_Document extract_
⁂
- Centuries:: 17th; 18th; 19th; 20th; 21st;
- Decades:: 1880s; 1890s; 1900s; 1910s; 1920s;
- See also:: List of years in Wales Timeline of Welsh history 1900 in The United Kingdom Scotland Elsewhere

= 1900 in Wales =

This article is about the particular significance of the year 1900 to Wales and its people.

==Incumbents==

- Archdruid of the National Eisteddfod of Wales – Hwfa Môn

- Lord Lieutenant of Anglesey – Sir Richard Henry Williams-Bulkeley, 12th Baronet
- Lord Lieutenant of Brecknockshire – Joseph Bailey, 1st Baron Glanusk
- Lord Lieutenant of Caernarvonshire – John Ernest Greaves
- Lord Lieutenant of Cardiganshire – Herbert Davies-Evans
- Lord Lieutenant of Carmarthenshire – Sir James Williams-Drummond, 4th Baronet
- Lord Lieutenant of Denbighshire – William Cornwallis-West
- Lord Lieutenant of Flintshire – Hugh Robert Hughes
- Lord Lieutenant of Glamorgan – Robert Windsor-Clive, 1st Earl of Plymouth
- Lord Lieutenant of Merionethshire – W. R. M. Wynne
- Lord Lieutenant of Monmouthshire – Godfrey Morgan, 1st Viscount Tredegar
- Lord Lieutenant of Montgomeryshire – Sir Herbert Williams-Wynn, 7th Baronet
- Lord Lieutenant of Pembrokeshire – Frederick Campbell, 3rd Earl Cawdor
- Lord Lieutenant of Radnorshire – Powlett Milbank

- Bishop of Bangor – Watkin Williams (from 2 February)
- Bishop of Llandaff – Richard Lewis
- Bishop of St Asaph – A. G. Edwards (later Archbishop of Wales)
- Bishop of St Davids – John Owen

==Events==
- 6 January – In Merionethshire, for the first time in centuries, the sword of the Gorsedd bards is solemnly unsheathed. "The chief bard invoked the blessing of God on British arms in South Africa, and announced that the sword would not be sheathed again till the triumph of the forces of righteousness over the hordes of evil."
⁂
_Short task A_
Condense the entry in the 1900 in Wales page that begins "6 January – In Merionethshire" into two shorter sentences, keeping its main facts.
_Short task B_
According to the 1900 in Wales page, who was Lord Lieutenant of Glamorgan?
_Short task C_
Print the stretch of the 1900 in Wales page from "- Centuries:: 17th;" through "and its people.".
Use only the 1900 in Wales page as your source.

_Record excerpts_
⁂
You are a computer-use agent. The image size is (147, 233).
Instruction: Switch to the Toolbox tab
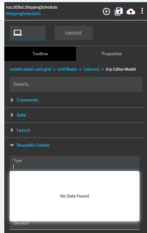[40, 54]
⁂
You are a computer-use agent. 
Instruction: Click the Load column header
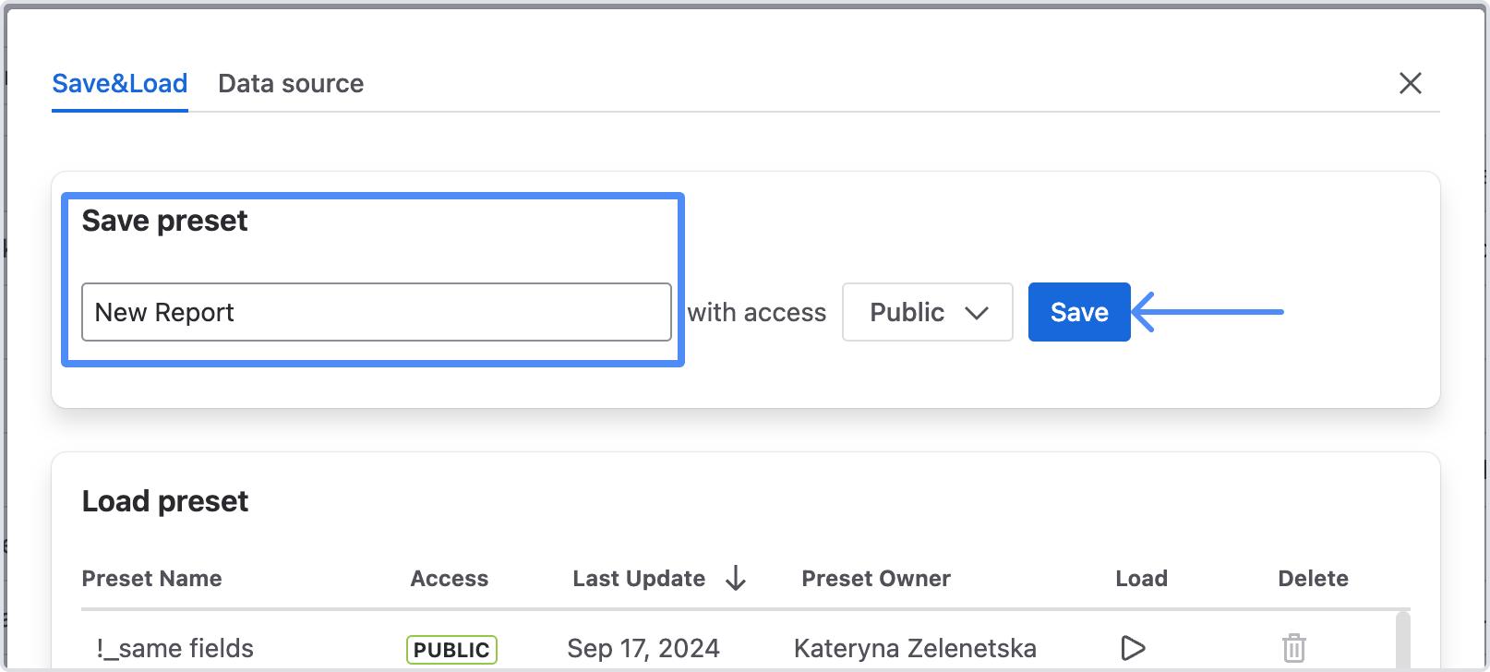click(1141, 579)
⁂
_Finished answer A_
On 6 January in Merionethshire, the sword of the Gorsedd bards was solemnly unsheathed for the first time in centuries. The chief bard asked God to bless British arms in South Africa and said the sword would stay drawn until righteousness triumphed over evil.

_Finished answer B_
Robert Windsor-Clive, 1st Earl of Plymouth.

_Finished answer C_
- Centuries:: 17th; 18th; 19th; 20th; 21st;
- Decades:: 1880s; 1890s; 1900s; 1910s; 1920s;
- See also:: List of years in Wales Timeline of Welsh history 1900 in The United Kingdom Scotland Elsewhere

= 1900 in Wales =

This article is about the particular significance of the year 1900 to Wales and its people.